Paganism thrived in Iceland until around A.D. 1000 when lawmakers agreed to make Christianity the country’s official religion. While the polytheistic religion of the Vikings was driven underground, it was never totally extinguished thanks in large part to 13th-century Icelandic scholar Snorri Sturluson, who recorded the ancient Nordic mythology in the “Prose Edda.” Even among Christians, Nordic beliefs in elves, trolls and nature spirits were handed down from generation to generation.

Around the time of the return of medieval Icelandic saga manuscripts from Denmark in 1971, interest in Old Norse mythology in Iceland began to grow. In 1972, a small group of believers seeking a faith rooted in the nature of Iceland and their Viking ancestors formed the Asatru Association in a Reykjavik café. The following year, the association received recognition from the Icelandic government as an official religious organization, which allowed it to conduct legal marriages, burials and other ceremonies as well as receive a share of the country’s tax money earmarked for official religions.

Although nearly 80 percent of Iceland’s population belongs to the Lutheran Church, the Asatru Association has become one of the country’s fastest-growing religions. According to Statistics Iceland, membership in the neo-pagan religion has grown nearly eightfold in the last 15 years, from just over 300 people in 1999 to nearly 2,400 last year. In a country of approximately 325,000 people, the Asatru Association claims more followers than the Mormon, Buddhist, Islamic and Russian Orthodox faiths combined.

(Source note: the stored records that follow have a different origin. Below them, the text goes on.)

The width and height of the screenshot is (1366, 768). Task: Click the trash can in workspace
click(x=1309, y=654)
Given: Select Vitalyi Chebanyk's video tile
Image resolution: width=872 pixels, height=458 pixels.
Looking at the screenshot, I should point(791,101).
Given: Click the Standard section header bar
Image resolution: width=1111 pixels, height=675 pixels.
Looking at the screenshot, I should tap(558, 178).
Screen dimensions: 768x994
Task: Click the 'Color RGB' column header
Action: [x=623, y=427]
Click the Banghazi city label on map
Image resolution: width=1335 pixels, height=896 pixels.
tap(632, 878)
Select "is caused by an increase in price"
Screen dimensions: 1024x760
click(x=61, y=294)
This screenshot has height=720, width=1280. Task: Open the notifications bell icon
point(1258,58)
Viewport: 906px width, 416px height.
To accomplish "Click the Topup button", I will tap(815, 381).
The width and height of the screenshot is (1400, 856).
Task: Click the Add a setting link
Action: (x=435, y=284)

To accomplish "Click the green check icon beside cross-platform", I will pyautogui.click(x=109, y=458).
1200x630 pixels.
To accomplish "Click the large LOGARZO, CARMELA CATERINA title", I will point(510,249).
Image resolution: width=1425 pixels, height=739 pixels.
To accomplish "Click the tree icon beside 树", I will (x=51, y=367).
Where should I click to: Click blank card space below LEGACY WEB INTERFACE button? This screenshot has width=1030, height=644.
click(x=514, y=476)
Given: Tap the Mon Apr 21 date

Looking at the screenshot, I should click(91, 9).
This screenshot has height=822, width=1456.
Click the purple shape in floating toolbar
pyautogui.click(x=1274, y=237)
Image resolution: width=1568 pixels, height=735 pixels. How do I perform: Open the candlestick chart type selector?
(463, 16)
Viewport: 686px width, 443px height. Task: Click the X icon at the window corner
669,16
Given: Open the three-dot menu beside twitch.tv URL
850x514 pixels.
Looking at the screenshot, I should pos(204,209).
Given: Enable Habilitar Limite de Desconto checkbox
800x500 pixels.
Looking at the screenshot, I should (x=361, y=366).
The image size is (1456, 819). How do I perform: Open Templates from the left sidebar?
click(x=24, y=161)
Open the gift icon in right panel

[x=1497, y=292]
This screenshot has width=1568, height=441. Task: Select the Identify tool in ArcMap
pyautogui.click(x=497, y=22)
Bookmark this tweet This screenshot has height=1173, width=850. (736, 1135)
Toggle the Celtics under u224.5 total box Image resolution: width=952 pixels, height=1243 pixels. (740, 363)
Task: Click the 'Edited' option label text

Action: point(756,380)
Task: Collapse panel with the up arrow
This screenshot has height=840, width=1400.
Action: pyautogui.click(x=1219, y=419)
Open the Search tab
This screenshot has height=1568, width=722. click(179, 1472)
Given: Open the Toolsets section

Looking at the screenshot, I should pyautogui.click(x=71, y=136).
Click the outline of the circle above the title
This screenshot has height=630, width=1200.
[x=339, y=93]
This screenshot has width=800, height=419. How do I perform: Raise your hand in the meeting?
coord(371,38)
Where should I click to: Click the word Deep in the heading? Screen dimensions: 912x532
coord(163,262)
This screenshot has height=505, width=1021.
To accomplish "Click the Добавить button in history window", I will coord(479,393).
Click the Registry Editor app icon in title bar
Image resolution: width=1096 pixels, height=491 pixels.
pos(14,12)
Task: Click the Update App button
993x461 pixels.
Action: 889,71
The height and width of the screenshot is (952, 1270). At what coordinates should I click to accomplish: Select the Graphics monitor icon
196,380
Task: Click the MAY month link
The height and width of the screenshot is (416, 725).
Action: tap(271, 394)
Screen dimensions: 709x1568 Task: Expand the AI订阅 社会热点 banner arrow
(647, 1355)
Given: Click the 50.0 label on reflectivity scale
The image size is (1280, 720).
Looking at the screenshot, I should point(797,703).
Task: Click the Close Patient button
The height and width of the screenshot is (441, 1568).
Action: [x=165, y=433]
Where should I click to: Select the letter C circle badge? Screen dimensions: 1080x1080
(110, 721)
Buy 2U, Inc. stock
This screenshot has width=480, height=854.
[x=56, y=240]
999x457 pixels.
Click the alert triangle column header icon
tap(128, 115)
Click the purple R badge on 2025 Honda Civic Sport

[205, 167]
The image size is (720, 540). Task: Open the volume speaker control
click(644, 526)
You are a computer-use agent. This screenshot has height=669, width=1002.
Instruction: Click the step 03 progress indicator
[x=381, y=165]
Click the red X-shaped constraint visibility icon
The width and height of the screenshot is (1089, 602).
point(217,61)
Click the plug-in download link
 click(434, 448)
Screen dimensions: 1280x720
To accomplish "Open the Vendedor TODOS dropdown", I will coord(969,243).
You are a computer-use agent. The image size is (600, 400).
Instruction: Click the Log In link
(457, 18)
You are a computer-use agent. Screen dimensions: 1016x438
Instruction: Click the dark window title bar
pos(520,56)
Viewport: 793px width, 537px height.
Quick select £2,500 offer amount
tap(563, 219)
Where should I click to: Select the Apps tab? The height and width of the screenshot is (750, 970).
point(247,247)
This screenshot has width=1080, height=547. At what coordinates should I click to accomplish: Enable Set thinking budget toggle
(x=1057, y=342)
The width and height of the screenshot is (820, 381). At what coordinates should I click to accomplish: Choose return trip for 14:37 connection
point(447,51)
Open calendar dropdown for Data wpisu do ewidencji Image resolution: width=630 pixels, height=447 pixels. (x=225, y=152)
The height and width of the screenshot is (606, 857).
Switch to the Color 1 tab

With its ranks growing exponentially along with its share of Iceland’s religious taxes, the Asatru Association has announced plans to begin construction next month on the country’s first temple to the ancient Norse gods in more than 1,000 years. The oval-shaped shrine, designed by Asatru member Magnus Jensson, will be built into a wooded hillside near Reykjavik’s domestic airport. The Iceland Review reports that the capital city donated the land for the temple, which will cost nearly $1 million to build. Following the tenets of the religion, the 4,000-square-foot temple will coexist in harmony with nature. The natural rock of the hillside will form one of the walls while light will pour in through a south-facing glass wall and a skylight atop the dome ceiling.

Inside the 250-seat temple—or “hof”—the group’s four priestesses and five priests will preside over followers’ marriages, funerals, name-giving ceremonies and other rites. The Guardian also reports that members will use the shrine for feasts on the solstices and equinoxes in which they will gather around a central fire to recite passages from the ancient mythological texts, dine on sacred horsemeat and make sacrificial drink offerings to the gods. Construction is expected to be completed by the end of 2016.

Asatru high priest Hilmar Örn Hilmarsson, a film composer and musician who has collaborated with Icelandic superstar Bjork among others, is quick to point out that the group’s religious practices are different from those of the ancient Vikings. They do not read the medieval texts literally and eschew a strict interpretation of Norse mythology for its more spiritual qualities. Unlike the Vikings, Asatru members do not worship the deities of Asgard such as Odin, the god of gods who sacrificed an eye to gaze into the well of knowledge and rode on an eight-legged steed. “I don’t believe anyone believes in a one-eyed man who is riding about on a horse with eight feet,” Hilmarsson told Reuters. “We see the stories as poetic metaphors and a manifestation of the forces of nature and human psychology.”

The belief system may have evolved, but the religion’s Viking roots are undoubtedly part of its appeal. “We see this as so much part of our heritage,” Hilmarsson told FoxNews.com. “Some people love the idea, they really want to go back to the Viking era.”